EXERCISE:
Transcribe all of the entries, matching each one exactly.

(Extracted data entries)
+++

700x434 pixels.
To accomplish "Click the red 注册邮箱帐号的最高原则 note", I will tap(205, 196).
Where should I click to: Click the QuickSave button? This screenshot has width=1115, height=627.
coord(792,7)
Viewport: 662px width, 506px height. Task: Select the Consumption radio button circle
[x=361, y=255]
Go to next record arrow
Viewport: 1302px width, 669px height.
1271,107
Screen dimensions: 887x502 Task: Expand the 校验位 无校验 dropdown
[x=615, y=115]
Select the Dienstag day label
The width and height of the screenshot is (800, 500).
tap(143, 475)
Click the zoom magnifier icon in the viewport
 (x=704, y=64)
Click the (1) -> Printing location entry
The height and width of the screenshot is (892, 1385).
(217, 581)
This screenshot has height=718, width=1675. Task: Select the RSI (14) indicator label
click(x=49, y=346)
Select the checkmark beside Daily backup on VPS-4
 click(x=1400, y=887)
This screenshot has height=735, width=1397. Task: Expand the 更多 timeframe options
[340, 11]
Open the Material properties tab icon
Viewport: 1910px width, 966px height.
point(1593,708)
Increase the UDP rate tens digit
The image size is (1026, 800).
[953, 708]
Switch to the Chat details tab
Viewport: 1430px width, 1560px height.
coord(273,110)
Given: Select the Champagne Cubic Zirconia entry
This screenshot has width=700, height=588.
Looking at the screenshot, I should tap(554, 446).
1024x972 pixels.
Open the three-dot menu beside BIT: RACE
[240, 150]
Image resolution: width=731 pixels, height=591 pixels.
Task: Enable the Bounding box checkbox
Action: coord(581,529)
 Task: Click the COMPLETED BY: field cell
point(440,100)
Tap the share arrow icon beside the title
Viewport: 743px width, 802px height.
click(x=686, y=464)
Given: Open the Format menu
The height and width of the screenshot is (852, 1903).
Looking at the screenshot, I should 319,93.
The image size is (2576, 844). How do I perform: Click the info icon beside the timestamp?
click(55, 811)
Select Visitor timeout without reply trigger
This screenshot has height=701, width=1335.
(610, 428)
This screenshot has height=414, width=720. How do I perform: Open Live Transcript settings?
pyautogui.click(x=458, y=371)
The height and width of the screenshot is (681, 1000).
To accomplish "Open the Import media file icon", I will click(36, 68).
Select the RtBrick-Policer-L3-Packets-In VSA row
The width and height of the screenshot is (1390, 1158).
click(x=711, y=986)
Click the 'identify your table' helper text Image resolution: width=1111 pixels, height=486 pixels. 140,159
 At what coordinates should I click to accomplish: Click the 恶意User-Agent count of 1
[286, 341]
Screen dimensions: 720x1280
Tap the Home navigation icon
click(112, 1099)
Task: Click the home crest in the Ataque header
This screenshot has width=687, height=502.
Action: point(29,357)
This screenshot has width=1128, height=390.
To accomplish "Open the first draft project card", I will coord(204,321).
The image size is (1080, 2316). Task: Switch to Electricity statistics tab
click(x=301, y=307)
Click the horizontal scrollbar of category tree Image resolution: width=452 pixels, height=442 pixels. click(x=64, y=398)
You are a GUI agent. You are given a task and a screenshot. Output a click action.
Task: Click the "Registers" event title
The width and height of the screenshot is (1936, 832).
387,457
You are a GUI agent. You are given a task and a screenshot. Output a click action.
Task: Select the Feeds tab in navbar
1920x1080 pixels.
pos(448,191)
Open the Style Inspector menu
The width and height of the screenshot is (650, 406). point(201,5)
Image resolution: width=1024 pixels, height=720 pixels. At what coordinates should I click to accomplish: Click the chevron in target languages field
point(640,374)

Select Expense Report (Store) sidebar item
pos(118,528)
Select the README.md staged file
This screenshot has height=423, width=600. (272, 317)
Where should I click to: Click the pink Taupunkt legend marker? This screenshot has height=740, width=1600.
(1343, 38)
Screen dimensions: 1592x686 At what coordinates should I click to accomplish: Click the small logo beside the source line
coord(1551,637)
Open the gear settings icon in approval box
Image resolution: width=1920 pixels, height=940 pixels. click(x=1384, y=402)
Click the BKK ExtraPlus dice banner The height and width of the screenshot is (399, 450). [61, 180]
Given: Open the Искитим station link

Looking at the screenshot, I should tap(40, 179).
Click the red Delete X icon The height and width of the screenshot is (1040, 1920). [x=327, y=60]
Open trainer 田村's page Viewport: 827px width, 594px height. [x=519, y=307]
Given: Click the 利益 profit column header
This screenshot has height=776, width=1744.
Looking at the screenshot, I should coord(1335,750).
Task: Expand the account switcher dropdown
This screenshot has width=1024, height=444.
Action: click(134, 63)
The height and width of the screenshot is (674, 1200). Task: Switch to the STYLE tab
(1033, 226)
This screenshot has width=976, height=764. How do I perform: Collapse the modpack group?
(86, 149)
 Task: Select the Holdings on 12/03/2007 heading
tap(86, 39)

+++

RESULT FOR THIS TASK:
700x434 pixels.
To accomplish "Click the red 注册邮箱帐号的最高原则 note", I will tap(205, 196).
Where should I click to: Click the QuickSave button? This screenshot has width=1115, height=627.
coord(792,7)
Viewport: 662px width, 506px height. Task: Select the Consumption radio button circle
[x=361, y=255]
Go to next record arrow
Viewport: 1302px width, 669px height.
1271,107
Screen dimensions: 887x502 Task: Expand the 校验位 无校验 dropdown
[x=615, y=115]
Select the Dienstag day label
The width and height of the screenshot is (800, 500).
tap(143, 475)
Click the zoom magnifier icon in the viewport
 (x=704, y=64)
Click the (1) -> Printing location entry
The height and width of the screenshot is (892, 1385).
(217, 581)
This screenshot has height=718, width=1675. Task: Select the RSI (14) indicator label
click(x=49, y=346)
Select the checkmark beside Daily backup on VPS-4
 click(x=1400, y=887)
This screenshot has height=735, width=1397. Task: Expand the 更多 timeframe options
[340, 11]
Open the Material properties tab icon
Viewport: 1910px width, 966px height.
point(1593,708)
Increase the UDP rate tens digit
The image size is (1026, 800).
[953, 708]
Switch to the Chat details tab
Viewport: 1430px width, 1560px height.
coord(273,110)
Given: Select the Champagne Cubic Zirconia entry
This screenshot has width=700, height=588.
Looking at the screenshot, I should tap(554, 446).
1024x972 pixels.
Open the three-dot menu beside BIT: RACE
[240, 150]
Image resolution: width=731 pixels, height=591 pixels.
Task: Enable the Bounding box checkbox
Action: coord(581,529)
 Task: Click the COMPLETED BY: field cell
point(440,100)
Tap the share arrow icon beside the title
Viewport: 743px width, 802px height.
click(x=686, y=464)
Given: Open the Format menu
The height and width of the screenshot is (852, 1903).
Looking at the screenshot, I should 319,93.
The image size is (2576, 844). How do I perform: Click the info icon beside the timestamp?
click(55, 811)
Select Visitor timeout without reply trigger
This screenshot has height=701, width=1335.
(610, 428)
This screenshot has height=414, width=720. How do I perform: Open Live Transcript settings?
pyautogui.click(x=458, y=371)
The height and width of the screenshot is (681, 1000).
To accomplish "Open the Import media file icon", I will click(36, 68).
Select the RtBrick-Policer-L3-Packets-In VSA row
The width and height of the screenshot is (1390, 1158).
click(x=711, y=986)
Click the 'identify your table' helper text Image resolution: width=1111 pixels, height=486 pixels. 140,159
 At what coordinates should I click to accomplish: Click the 恶意User-Agent count of 1
[286, 341]
Screen dimensions: 720x1280
Tap the Home navigation icon
click(112, 1099)
Task: Click the home crest in the Ataque header
This screenshot has width=687, height=502.
Action: point(29,357)
This screenshot has width=1128, height=390.
To accomplish "Open the first draft project card", I will coord(204,321).
The image size is (1080, 2316). Task: Switch to Electricity statistics tab
click(x=301, y=307)
Click the horizontal scrollbar of category tree Image resolution: width=452 pixels, height=442 pixels. click(x=64, y=398)
You are a GUI agent. You are given a task and a screenshot. Output a click action.
Task: Click the "Registers" event title
The width and height of the screenshot is (1936, 832).
387,457
You are a GUI agent. You are given a task and a screenshot. Output a click action.
Task: Select the Feeds tab in navbar
1920x1080 pixels.
pos(448,191)
Open the Style Inspector menu
The width and height of the screenshot is (650, 406). point(201,5)
Image resolution: width=1024 pixels, height=720 pixels. At what coordinates should I click to accomplish: Click the chevron in target languages field
point(640,374)

Select Expense Report (Store) sidebar item
pos(118,528)
Select the README.md staged file
This screenshot has height=423, width=600. (272, 317)
Where should I click to: Click the pink Taupunkt legend marker? This screenshot has height=740, width=1600.
(1343, 38)
Screen dimensions: 1592x686 At what coordinates should I click to accomplish: Click the small logo beside the source line
coord(1551,637)
Open the gear settings icon in approval box
Image resolution: width=1920 pixels, height=940 pixels. click(x=1384, y=402)
Click the BKK ExtraPlus dice banner The height and width of the screenshot is (399, 450). [61, 180]
Given: Open the Искитим station link

Looking at the screenshot, I should tap(40, 179).
Click the red Delete X icon The height and width of the screenshot is (1040, 1920). [x=327, y=60]
Open trainer 田村's page Viewport: 827px width, 594px height. [x=519, y=307]
Given: Click the 利益 profit column header
This screenshot has height=776, width=1744.
Looking at the screenshot, I should coord(1335,750).
Task: Expand the account switcher dropdown
This screenshot has width=1024, height=444.
Action: click(134, 63)
The height and width of the screenshot is (674, 1200). Task: Switch to the STYLE tab
(1033, 226)
This screenshot has width=976, height=764. How do I perform: Collapse the modpack group?
(86, 149)
 Task: Select the Holdings on 12/03/2007 heading
tap(86, 39)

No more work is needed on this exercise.